Getting Started

Test Simcluster with the example file following these steps:

source ~/simcluster/bin/env.sh
cd ~/simcluster/share/example
simtree -i GDS550.dat
treedraw -l -i GDS550-complete.newick -s samples.info

These commands will create a png file with the hierarchical cluster. The colors are selected by the sample information in the file samples.info.

The -i option indicates the input file. This file is a table with the samples in the columns and variable (genes) in the rows. The columns are separated by Tab characters.

You can use other cluster linkage with the -m option. The available linkages are:

Flag	Name	Description
a	Average linkage	Average pairwise distance
s	Single linkage	Minimum pairwise distance
m	Complete linkage	Maximum pairwise distance

For example, the command:

simtree -m a -i GDS550.dat

will generate the file GDS550-average.newick with average linkage.

Output format

Simtree generates the hierarchical cluster in the newick format. This format is used by the Phylogeny community. A formal description is available here.

Treedraw

Treedraw is the command line tree-drawer program which is distributed with Simcluster. Treedraw uses code from Treedraw X for tree drawing. The underling graphic engine is Cairo, a vector graphics library that allow us to generate PNG, PostScript and PDF files.

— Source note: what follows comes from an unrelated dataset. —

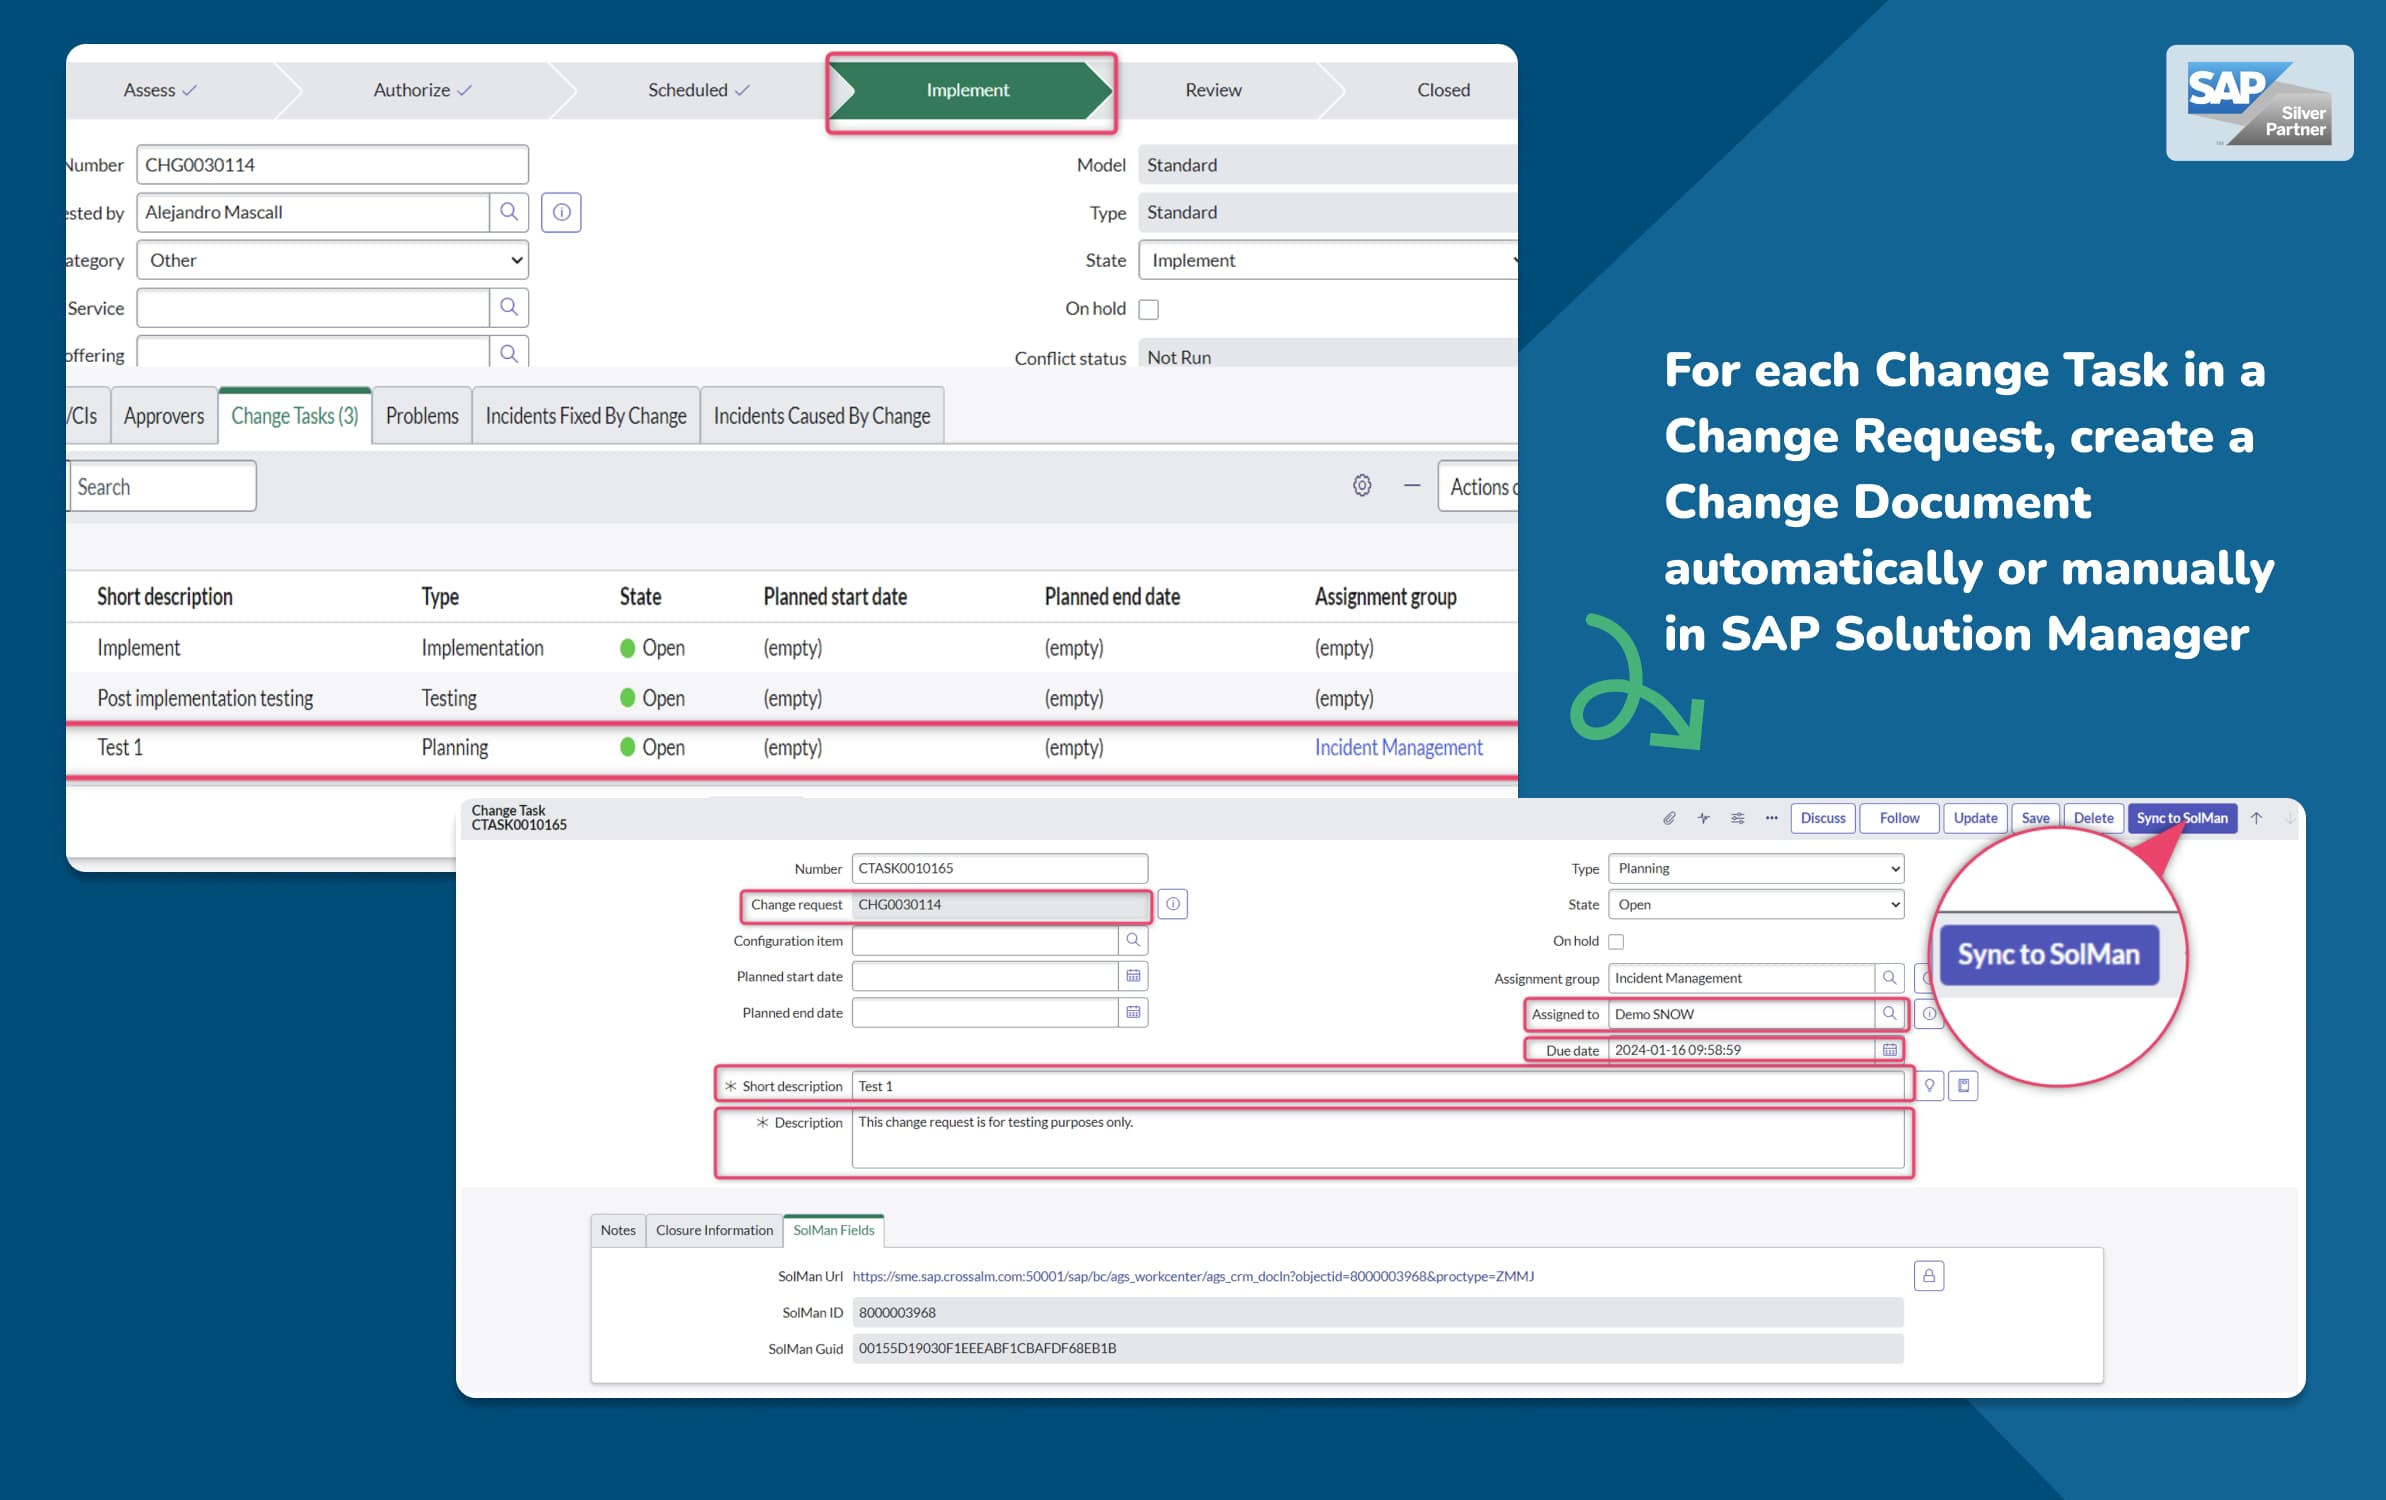Open the Type dropdown set to Planning
The height and width of the screenshot is (1500, 2386).
[1756, 868]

Treedraw was built to allow the generation of figures by scripts or the web interface. You can see an example of a generated file below:

If you provide a file with information about samples, treedraw will add samples description and colorize the leafs. Below you see the same data set drawn with this info file

The info file has 3 columns separated by Tabs:

sample_id
class
Sample description

Second Example: Getting data from GEO

You can use get_samples perl script to automatic download a list of GEO Samples. Run this commands in the your ~/simcluster/examples/ directory:

mkdir GEO
cd GEO
get_samples < ../brain_list
make_table GSM*.txt > brain.dat

The make_table script read all the sample files and create three files:

brain.dat: with simcluster input matrix
samples.info-gen.txt: A file with sample_id and description that can be used in treedraw.
keywords.txt: The list of keywords found in the GSM files. This file can help the choose of appropriate samples classes.

Filtering the data set

It is a well know fact that SAGE, for example, produces tags with sequencing errors. The best method to filter these tags is an open question. However, we provide a simple script which remove low count tags. The syntax is:

clean_tags.rb [matrix_file.dat] [threshold] > [matrix_clean.dat]

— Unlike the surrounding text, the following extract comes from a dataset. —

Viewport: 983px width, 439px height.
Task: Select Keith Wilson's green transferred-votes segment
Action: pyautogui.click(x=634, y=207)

This command will remove all tags for which the sum of counts is equal or lesser then threshold value. For example: clean_tags.rb brain.dat 9 > brain_clean.dat

To cluster this data set type:

simtree -i brain.dat
treedraw -l -i brain-complete.newick -s samples.info-gen.txt

It is much harder to identify cluster patterns in this file without the classes colors. But choosing the appropriate classes for your samples could be the heart of your cluster analyses. The make_table script try to help you, but, of course, discovering the true classes is a process of try-and-fail. In this example, classify the samples by the tumor type is a good first guess, as implemented by this info file.

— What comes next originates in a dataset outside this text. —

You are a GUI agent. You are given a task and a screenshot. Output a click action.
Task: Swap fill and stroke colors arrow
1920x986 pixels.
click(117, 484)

Discovering the number of clusters

The simpca program can estimate the number of cluster in the data set using the PCA analyses as described in Quackenbush (2001). Simpca calculate the Eigen-Values of the simplex covariance matrix, and suggest the number of sources which explain 95% of the total variability, or the number of variability sources where the difference of the eigen value is less then 5%. This parameters can be changed by command line options.

Try: simpca -i brain_clean.dat.

The algorithm suggests 3 as the number of main sources of variability (and ``therefore" the potential number of clusters) in this example.

Using Partition Cluster Algorithm

The simpart programs is another clustering tool which make partition clusters. Simpart can cluster using the K-means, K-medoids and SOM (Self Organizing Maps) algorithm.

For example:

simpart -k 3 -i brain.dat

This command will divide the samples in 3 clusters. The result will be printed on the screen, and save in the file brain_clean.partition.

A more human readable output can be created if the samples information file is supplied:

simpart -s samples.info-gen.txt -k 3 -i brain.dat

A file named brain_clean-autoclass.info.txt will be created, and in partition cluster information will be in the second column, to each samples is assigned a letter representing its cluster.

This file can be used by treedraw program to colorize the hierarchical cluster:

treedraw -l -i brain_clean-complete.newick -s brain_clean-autoclass.info.txt

###################### -->

The same kind of logical structure applies to all other Simcluster's individual tools for other types of clustering analysis. Use what you learned here and generalize to all other tools. Please find more information at manpages of each tool.